ContextVault: Stop repeating yourself to your LLMs
I've been tracking this new tool called ContextVault. It’s essentially a shared memory layer designed to solve exactly this. Instead of having your project knowledge scattered across individual LLM "Projects" or local files, it acts as a centralized vault that any AI client can tap into.
The clever part is the MCP (Model Context Protocol) server integration. If you're using an AI client that supports MCP, you don't have to manually copy-paste instructions. You can literally tell the model to "save this to the vault" or ask "have we handled this specific edge case before?" and it searches the database via the server to pull the relevant context. It’s built on a serious stack: PostgreSQL with pgvector for the semantic search, Node.js, and TypeScript. It even handles OAuth for GitHub and GitLab, so permissions aren't just a suggestion—they're baked into the workflow.

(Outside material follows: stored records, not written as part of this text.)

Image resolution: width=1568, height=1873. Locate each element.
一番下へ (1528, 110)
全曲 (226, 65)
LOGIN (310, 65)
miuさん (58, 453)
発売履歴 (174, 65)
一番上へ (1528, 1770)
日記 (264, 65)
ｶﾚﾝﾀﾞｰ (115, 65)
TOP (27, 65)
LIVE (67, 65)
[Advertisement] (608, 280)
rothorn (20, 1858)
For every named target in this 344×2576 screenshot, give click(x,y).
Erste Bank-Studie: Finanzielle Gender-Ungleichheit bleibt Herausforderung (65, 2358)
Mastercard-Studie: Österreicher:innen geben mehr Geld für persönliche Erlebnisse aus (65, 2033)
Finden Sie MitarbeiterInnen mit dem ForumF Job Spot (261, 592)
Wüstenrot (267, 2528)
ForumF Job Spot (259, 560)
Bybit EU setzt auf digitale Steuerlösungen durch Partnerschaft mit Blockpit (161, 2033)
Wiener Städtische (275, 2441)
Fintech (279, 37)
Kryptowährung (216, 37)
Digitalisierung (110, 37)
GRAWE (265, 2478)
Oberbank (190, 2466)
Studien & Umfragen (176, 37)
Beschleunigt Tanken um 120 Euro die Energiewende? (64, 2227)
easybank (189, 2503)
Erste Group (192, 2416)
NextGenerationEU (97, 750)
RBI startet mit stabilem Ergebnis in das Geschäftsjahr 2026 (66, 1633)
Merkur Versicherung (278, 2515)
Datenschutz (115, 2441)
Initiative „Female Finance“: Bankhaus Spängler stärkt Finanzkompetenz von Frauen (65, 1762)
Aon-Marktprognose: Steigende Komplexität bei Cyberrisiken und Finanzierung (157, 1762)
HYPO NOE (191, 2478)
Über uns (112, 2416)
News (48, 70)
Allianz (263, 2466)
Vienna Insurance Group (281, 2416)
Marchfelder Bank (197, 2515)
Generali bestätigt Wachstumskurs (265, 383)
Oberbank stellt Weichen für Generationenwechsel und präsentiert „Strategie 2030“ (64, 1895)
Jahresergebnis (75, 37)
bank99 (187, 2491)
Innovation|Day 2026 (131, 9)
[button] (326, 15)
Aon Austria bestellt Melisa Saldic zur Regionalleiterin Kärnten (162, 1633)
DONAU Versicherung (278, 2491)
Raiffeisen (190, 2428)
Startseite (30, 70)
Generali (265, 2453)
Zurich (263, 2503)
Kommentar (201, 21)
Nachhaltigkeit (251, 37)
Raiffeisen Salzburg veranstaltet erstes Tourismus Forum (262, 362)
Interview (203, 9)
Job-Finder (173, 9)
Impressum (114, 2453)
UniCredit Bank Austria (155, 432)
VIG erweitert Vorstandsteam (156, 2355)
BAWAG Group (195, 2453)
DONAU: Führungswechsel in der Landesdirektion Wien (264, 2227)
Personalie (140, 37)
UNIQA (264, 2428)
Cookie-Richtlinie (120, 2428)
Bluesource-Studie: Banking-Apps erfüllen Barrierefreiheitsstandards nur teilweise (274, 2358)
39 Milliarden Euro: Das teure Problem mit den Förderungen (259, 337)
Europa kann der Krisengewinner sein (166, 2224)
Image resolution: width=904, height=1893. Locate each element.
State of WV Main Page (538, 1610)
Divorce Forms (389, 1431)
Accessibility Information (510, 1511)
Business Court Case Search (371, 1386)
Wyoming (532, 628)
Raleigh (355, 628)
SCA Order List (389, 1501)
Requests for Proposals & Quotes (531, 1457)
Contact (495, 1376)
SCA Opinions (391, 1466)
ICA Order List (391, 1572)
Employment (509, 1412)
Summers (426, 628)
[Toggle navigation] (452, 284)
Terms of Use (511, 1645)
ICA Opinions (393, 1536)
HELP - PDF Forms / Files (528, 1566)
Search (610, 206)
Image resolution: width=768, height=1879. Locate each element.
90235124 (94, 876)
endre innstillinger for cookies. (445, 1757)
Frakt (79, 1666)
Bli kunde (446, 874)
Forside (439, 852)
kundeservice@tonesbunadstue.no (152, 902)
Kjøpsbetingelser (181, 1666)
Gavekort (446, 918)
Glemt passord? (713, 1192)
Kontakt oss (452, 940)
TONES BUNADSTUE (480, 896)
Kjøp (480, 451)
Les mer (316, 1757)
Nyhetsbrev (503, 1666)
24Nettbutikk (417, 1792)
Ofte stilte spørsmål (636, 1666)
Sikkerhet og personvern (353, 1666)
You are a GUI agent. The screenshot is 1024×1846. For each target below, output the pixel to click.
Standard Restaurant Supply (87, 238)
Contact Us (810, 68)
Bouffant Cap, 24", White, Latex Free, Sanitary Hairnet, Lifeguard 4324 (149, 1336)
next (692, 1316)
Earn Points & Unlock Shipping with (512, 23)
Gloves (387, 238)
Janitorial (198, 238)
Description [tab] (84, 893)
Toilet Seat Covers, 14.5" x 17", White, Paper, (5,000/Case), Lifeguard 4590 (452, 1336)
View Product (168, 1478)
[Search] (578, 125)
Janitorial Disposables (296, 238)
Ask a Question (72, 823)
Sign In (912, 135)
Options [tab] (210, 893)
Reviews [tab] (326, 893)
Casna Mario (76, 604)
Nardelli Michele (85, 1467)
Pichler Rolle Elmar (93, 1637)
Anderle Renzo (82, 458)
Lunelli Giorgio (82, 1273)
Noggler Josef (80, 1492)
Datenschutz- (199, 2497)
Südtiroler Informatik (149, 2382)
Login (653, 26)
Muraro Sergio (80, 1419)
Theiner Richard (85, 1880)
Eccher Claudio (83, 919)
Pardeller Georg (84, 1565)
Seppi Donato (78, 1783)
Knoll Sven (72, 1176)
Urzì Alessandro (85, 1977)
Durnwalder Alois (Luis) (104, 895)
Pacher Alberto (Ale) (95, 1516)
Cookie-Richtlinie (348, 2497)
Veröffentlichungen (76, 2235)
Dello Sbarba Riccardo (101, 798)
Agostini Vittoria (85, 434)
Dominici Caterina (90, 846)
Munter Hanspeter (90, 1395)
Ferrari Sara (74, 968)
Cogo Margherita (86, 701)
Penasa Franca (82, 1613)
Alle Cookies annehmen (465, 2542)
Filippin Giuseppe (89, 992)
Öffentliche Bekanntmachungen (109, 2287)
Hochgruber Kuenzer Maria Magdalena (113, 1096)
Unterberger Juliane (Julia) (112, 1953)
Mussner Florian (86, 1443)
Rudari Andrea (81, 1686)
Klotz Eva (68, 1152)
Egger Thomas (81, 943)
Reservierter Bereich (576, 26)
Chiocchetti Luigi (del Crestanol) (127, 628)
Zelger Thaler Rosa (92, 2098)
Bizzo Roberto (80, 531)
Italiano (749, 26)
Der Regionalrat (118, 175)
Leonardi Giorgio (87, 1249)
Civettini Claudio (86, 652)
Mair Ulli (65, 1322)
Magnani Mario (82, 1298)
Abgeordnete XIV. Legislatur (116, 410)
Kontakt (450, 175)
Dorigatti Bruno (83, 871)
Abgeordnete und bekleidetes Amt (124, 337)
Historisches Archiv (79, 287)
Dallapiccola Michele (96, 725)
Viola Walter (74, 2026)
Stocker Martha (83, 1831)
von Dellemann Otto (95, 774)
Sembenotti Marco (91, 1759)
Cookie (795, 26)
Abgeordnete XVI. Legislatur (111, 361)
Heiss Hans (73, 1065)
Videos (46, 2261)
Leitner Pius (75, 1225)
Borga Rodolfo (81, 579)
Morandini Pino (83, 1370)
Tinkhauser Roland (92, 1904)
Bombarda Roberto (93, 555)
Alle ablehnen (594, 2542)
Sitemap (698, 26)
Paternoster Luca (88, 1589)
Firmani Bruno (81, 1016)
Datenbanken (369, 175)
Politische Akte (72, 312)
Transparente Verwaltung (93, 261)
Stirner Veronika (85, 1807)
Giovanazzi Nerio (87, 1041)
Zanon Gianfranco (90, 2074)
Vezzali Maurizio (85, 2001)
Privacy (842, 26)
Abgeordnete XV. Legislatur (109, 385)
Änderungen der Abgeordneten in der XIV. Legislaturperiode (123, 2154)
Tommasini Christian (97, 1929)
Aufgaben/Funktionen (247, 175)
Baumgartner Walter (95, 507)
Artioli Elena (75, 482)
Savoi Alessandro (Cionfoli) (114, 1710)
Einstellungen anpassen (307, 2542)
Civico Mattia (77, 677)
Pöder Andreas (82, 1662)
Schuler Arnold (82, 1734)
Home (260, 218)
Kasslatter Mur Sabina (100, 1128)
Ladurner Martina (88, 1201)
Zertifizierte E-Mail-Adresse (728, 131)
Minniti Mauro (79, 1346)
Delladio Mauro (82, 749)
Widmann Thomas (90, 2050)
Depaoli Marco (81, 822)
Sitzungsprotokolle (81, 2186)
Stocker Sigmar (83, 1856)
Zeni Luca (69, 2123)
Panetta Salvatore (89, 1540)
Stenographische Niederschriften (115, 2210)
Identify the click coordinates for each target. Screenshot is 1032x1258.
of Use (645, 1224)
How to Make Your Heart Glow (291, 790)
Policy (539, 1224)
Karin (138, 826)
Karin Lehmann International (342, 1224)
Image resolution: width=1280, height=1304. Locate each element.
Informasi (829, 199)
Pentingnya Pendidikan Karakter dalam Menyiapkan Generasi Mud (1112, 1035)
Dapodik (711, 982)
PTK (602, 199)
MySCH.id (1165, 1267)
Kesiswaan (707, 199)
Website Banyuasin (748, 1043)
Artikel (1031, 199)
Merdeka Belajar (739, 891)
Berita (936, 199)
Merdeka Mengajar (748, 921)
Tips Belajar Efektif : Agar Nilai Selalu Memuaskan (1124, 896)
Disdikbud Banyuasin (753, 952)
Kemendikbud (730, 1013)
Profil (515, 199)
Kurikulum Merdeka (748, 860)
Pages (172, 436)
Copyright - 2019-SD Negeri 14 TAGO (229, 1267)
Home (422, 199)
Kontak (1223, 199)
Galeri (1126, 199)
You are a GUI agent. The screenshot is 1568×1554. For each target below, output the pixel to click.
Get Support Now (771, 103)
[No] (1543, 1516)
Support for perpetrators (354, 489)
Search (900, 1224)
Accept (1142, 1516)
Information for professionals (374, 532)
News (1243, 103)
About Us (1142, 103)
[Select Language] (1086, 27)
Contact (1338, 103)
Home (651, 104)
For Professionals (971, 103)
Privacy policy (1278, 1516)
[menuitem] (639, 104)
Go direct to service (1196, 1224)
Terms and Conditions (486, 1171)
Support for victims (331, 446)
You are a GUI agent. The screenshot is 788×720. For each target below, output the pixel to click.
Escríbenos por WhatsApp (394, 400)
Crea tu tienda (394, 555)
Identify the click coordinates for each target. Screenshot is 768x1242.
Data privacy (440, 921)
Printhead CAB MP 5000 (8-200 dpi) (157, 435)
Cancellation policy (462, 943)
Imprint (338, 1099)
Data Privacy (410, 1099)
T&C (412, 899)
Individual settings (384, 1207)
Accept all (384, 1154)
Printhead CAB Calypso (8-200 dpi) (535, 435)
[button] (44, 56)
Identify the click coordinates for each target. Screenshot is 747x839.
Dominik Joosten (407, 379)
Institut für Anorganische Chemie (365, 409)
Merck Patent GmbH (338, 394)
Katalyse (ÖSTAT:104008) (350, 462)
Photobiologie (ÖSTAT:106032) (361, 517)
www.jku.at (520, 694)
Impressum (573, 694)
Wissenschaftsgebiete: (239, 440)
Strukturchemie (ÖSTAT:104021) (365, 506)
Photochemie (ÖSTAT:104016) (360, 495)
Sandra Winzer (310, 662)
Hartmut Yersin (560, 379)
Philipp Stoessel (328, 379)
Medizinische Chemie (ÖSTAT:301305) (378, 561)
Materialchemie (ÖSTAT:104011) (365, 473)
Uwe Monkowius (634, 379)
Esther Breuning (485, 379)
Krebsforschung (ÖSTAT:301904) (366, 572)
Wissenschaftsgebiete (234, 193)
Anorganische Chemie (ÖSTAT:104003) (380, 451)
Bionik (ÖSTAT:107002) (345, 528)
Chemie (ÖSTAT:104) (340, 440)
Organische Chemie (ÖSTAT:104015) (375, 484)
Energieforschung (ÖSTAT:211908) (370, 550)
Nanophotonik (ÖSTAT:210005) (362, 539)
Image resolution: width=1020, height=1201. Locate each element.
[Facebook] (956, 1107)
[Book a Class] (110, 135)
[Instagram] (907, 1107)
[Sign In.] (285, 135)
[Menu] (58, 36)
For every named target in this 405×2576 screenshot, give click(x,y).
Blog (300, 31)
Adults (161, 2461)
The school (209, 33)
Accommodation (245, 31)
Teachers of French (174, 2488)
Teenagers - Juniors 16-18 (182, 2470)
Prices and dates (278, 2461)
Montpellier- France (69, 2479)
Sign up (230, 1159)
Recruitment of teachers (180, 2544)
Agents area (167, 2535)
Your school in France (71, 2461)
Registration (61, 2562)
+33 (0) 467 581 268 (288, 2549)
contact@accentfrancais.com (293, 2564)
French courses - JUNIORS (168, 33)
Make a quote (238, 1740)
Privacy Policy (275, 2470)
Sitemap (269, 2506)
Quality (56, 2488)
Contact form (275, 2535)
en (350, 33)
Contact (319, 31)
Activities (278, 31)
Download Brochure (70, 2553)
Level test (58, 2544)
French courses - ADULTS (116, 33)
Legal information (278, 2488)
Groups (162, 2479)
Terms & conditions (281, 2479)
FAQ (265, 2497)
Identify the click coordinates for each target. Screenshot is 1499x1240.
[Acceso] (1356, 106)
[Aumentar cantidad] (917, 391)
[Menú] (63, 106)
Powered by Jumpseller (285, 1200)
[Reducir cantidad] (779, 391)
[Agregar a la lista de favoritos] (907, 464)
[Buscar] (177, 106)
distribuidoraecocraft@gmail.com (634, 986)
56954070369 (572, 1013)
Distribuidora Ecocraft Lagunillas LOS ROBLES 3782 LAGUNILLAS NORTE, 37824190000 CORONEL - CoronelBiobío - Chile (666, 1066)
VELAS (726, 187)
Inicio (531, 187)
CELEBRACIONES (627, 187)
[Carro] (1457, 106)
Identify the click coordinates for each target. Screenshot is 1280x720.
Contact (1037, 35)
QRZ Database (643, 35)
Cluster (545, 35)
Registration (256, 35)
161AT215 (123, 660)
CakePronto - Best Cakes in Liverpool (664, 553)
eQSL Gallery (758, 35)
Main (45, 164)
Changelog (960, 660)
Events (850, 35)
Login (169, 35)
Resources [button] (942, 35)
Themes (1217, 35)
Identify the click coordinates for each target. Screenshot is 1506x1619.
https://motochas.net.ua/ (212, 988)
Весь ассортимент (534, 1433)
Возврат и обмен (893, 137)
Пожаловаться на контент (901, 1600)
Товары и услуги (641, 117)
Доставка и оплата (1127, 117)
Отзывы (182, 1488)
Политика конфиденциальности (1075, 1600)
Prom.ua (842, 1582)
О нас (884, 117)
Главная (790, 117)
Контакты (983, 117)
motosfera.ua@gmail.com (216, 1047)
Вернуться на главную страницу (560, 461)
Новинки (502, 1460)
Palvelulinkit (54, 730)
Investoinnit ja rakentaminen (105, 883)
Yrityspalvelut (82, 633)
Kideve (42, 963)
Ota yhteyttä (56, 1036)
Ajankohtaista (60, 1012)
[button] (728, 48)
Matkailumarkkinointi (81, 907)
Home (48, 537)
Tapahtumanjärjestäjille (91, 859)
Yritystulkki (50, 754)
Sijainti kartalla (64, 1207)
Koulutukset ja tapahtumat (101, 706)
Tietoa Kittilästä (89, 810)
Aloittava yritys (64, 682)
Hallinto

I looked into the architecture, and they're using Clerk for auth and strictly scoped organization storage. This isn't just a toy for solo devs; it’s built for teams that need role-based access control so a junior dev isn't accidentally pulling sensitive architectural secrets they shouldn't see.
If you're tired of the "copy-paste-repeat" cycle, you might want to check out how they've structured their MCP implementation. Here is the core concept of how you'd interact with a system like this via a prompt to ensure the model uses the vault:
Retrieve the architectural decision record regarding our PostgreSQL indexing strategy from the ContextVault and apply those constraints to the following code snippet.It's a solid move toward making AI an actual team member rather than just a series of isolated, amnesiac chat windows.